Even before the Trump administration, however, activists had come to appreciate the power of money. One approach making great progress in recent years has been persuading institutional investors — including state pension funds and university endowments — to work for changes in corporate behavior. Supporters make the argument that these funds have a particular interest in long-run outcomes, because they are responsible for delivering returns into the distant future. Corporations that use their money should be pressed to heed their concerns.

This is powerful logic. It is an argument that investors must do a better job of representing their own interests, not simply giving money to corporations and hoping for higher stock prices, but superintending the way that companies do business.

One step in this direction is creating an infrastructure that allows better decision-making. Some 86 percent of Fortune 500 companies issued reports last year describing the environmental and social impacts of their businesses — documents that can inform investment decisions, much like the calorie counts seen on restaurant menus can guide eaters’ choices.

There are now more than 1,200 American “B Corporations” — companies certified and audited by a nonprofit called B Lab as meeting its standards for labor, social and environmental policies. Separately, 35 states certify so-called benefit corporations, which have similar goals.

The European Union, meanwhile, created a rule this year requiring investment funds to disclose environmental risks in investments. The bloc also is moving to establish standards for investment options marketed as environmentally friendly.

Some executives insist that they’re also acting from a sense of public responsibility.
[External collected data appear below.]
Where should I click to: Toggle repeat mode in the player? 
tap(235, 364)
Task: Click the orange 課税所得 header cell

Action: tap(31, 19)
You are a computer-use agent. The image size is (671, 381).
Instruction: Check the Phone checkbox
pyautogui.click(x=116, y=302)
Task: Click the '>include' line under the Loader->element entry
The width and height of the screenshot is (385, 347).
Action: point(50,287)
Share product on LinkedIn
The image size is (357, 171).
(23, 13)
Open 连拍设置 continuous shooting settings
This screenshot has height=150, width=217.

Dick’s Sporting Goods’ chief executive, Edward Stack, decided to stopped selling assault-style riflesand took other measures to restrict gun sales after the massacre at Marjory Stoneman Douglas High School in Parkland, Fla., in February 2018. Mr. Stack, a gun owner, said he had cried after hearing about the massacre, and thought he had to act.

“A company’s income should be a reward for not only worthy products and good business strategy but responsible behavior,” he writes in “It’s How We Play the Game,” his forthcoming book. “Put simply, to be a good company, you have to do good.”

That’s a laudable sentiment. It would be nice if the federal government would act, too.

But for now, perhaps the best surety for corporate conduct is for investors and customers to keep their eyes on the long run, aligning market incentives with public welfare.